§ What you are asked to do
Copy out, word for word, the lines from the start of the data below through the line containing "This screenshot has height=837, width=1456.", and no others.

[Dataset entries]
━━━━━━━━━━━━━━━━

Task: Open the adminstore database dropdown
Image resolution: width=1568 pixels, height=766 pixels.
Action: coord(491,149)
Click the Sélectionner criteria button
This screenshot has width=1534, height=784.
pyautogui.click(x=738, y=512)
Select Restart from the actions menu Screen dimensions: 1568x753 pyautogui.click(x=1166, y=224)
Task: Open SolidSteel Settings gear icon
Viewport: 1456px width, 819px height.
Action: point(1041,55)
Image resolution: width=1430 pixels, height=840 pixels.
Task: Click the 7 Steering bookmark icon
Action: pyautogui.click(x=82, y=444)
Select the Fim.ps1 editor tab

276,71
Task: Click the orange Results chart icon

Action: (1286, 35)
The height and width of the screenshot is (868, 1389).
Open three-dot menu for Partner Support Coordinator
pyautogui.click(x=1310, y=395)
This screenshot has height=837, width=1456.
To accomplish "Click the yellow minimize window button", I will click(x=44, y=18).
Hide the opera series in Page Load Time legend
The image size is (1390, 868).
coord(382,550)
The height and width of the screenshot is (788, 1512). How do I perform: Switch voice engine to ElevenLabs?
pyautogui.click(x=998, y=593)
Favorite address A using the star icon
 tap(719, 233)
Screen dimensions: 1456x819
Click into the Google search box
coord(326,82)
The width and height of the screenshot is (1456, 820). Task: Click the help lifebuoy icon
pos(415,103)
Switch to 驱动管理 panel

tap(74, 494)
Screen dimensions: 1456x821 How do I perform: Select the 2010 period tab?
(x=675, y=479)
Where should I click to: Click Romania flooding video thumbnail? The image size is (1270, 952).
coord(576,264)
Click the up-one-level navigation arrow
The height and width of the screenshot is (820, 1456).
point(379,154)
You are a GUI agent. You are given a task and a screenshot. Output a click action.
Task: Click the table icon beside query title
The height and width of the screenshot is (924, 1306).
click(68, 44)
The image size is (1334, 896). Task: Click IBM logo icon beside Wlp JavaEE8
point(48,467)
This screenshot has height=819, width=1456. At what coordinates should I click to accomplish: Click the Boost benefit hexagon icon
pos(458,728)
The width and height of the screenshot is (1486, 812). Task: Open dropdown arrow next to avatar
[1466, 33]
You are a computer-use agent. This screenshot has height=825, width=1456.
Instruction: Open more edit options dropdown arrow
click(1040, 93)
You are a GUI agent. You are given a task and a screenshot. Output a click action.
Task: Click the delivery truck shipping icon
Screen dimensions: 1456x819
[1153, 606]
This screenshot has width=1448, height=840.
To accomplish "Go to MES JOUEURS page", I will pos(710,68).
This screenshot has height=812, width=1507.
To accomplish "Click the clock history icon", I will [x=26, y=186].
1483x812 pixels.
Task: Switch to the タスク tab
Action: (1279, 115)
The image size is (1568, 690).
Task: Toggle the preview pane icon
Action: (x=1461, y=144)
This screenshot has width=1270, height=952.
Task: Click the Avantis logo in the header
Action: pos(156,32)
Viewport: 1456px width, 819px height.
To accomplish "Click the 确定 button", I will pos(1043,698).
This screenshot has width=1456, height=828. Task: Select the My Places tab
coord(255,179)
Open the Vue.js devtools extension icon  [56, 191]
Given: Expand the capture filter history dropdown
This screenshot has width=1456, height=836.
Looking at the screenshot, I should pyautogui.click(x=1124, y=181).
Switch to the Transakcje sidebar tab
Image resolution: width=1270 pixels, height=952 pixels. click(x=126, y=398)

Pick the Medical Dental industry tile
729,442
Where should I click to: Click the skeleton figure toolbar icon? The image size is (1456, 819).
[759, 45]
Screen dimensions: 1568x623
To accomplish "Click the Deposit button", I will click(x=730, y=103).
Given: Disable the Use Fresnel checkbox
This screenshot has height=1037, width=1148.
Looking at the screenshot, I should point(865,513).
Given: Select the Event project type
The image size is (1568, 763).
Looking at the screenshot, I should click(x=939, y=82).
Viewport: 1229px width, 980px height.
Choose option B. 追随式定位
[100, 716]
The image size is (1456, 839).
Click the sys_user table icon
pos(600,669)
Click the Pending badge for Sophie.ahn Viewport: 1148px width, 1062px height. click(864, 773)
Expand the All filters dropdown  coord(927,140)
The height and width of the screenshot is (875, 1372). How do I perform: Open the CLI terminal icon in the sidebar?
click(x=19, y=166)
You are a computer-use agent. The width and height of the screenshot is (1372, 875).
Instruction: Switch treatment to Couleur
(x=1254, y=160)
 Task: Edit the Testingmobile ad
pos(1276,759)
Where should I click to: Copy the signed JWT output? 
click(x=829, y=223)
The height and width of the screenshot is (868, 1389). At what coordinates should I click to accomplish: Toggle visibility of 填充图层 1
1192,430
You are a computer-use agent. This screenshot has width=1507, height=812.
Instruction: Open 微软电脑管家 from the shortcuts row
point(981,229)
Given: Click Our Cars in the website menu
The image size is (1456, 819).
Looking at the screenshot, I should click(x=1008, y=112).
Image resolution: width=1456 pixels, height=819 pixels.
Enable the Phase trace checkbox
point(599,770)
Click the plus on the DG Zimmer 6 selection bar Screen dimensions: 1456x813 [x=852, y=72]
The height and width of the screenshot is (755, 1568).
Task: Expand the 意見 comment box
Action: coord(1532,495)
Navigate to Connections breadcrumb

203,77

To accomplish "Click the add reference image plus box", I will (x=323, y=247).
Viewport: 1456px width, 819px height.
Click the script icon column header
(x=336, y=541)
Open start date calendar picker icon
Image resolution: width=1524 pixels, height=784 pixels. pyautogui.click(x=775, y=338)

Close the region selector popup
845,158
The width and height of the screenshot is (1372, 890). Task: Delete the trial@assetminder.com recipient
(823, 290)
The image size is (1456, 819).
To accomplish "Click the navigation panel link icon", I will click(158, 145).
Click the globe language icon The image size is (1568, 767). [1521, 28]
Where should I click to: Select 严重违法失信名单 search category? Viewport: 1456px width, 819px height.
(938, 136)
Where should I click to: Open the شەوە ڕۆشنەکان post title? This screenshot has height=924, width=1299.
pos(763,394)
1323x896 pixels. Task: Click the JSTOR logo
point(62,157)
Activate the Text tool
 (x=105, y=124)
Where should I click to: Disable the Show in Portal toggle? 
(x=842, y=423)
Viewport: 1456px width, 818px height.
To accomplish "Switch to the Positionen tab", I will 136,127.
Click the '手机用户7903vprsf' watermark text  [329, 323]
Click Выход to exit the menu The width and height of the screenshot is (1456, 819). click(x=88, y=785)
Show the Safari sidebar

━━━━━━━━━━━━━━━━

§ Problem solution
Task: Open the adminstore database dropdown
Image resolution: width=1568 pixels, height=766 pixels.
Action: coord(491,149)
Click the Sélectionner criteria button
This screenshot has width=1534, height=784.
pyautogui.click(x=738, y=512)
Select Restart from the actions menu Screen dimensions: 1568x753 pyautogui.click(x=1166, y=224)
Task: Open SolidSteel Settings gear icon
Viewport: 1456px width, 819px height.
Action: point(1041,55)
Image resolution: width=1430 pixels, height=840 pixels.
Task: Click the 7 Steering bookmark icon
Action: pyautogui.click(x=82, y=444)
Select the Fim.ps1 editor tab

276,71
Task: Click the orange Results chart icon

Action: (1286, 35)
The height and width of the screenshot is (868, 1389).
Open three-dot menu for Partner Support Coordinator
pyautogui.click(x=1310, y=395)
This screenshot has height=837, width=1456.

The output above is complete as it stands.